◆ What the exercise asks
Your whole reply should be the lines from the one that contains "The width and height of the screenshot is (952, 1270)." through the last line of the listing, copied exactly.
- - -
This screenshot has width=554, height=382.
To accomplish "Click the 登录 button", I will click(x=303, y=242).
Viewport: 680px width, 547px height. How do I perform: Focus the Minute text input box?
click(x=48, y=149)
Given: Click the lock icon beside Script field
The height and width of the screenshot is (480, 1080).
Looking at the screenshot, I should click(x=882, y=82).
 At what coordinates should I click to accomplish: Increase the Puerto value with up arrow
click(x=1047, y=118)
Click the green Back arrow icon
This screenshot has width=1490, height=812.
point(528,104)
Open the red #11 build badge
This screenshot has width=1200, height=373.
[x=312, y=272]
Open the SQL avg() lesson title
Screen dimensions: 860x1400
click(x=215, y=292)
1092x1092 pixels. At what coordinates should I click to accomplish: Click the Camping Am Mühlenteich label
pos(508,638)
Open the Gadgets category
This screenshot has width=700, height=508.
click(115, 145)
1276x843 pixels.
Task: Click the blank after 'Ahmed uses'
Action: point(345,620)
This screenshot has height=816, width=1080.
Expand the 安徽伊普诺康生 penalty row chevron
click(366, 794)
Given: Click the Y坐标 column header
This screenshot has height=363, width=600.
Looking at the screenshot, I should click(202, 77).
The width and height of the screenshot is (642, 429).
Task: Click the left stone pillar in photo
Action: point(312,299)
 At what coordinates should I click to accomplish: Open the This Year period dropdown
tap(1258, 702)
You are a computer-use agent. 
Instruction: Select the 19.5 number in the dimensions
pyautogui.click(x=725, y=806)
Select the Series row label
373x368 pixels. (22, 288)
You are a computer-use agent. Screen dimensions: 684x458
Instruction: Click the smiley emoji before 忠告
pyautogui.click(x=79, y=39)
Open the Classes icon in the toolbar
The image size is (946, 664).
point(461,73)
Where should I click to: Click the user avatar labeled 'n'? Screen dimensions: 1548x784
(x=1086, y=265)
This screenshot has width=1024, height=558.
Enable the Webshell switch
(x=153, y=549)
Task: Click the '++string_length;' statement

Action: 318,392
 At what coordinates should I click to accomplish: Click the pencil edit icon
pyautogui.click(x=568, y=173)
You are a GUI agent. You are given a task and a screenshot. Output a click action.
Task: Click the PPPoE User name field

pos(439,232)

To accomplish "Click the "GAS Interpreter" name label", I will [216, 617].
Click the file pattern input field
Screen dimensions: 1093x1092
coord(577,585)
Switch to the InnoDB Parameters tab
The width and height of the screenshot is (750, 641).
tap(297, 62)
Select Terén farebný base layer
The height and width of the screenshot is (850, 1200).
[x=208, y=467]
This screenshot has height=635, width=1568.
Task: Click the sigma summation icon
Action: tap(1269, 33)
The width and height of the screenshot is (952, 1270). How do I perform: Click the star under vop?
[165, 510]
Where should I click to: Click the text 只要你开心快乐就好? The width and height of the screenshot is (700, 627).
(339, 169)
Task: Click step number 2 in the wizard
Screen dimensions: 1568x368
- - -
◆ Response below
The width and height of the screenshot is (952, 1270). How do I perform: Click the star under vop?
[165, 510]
Where should I click to: Click the text 只要你开心快乐就好? The width and height of the screenshot is (700, 627).
(339, 169)
Task: Click step number 2 in the wizard
Screen dimensions: 1568x368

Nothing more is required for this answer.